» EXERCISE DETAILS: Make an exact copy of the lines from the one holding "Click the Total" through the end of the entries below, both ends kept, and of nothing else. Exclude pictures.

(Collected data entries)
▽

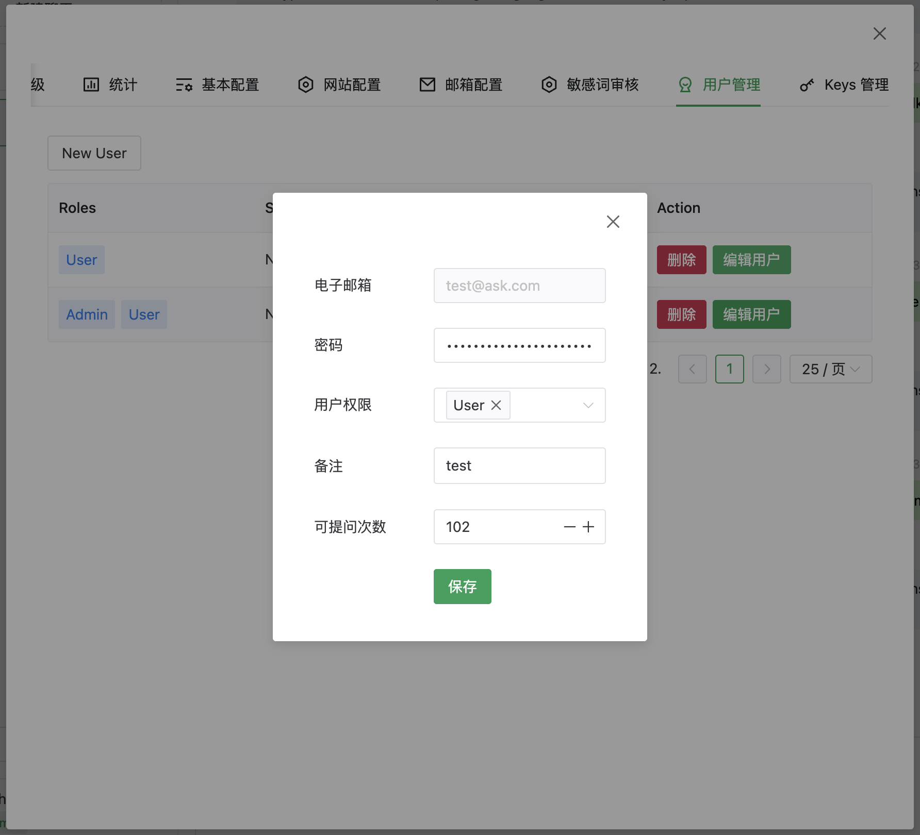This screenshot has height=835, width=920.
Task: Edit the Admin user via 编辑用户
Action: tap(751, 314)
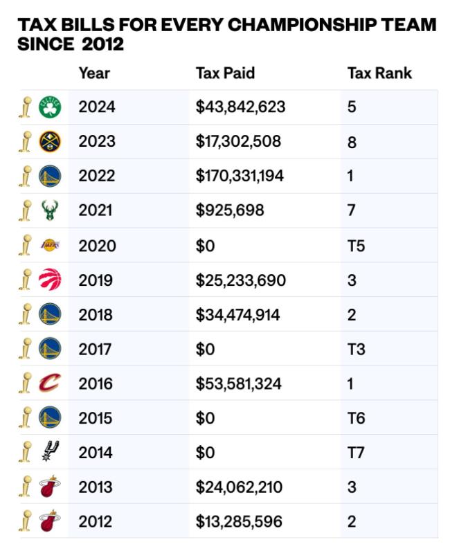Click the T7 tax rank cell
Viewport: 459px width, 551px height.
356,453
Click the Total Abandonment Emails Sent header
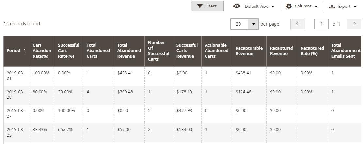 pyautogui.click(x=346, y=51)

△

» WRITTEN RESPONSE:
Click the Total Abandonment Emails Sent header
 pyautogui.click(x=346, y=51)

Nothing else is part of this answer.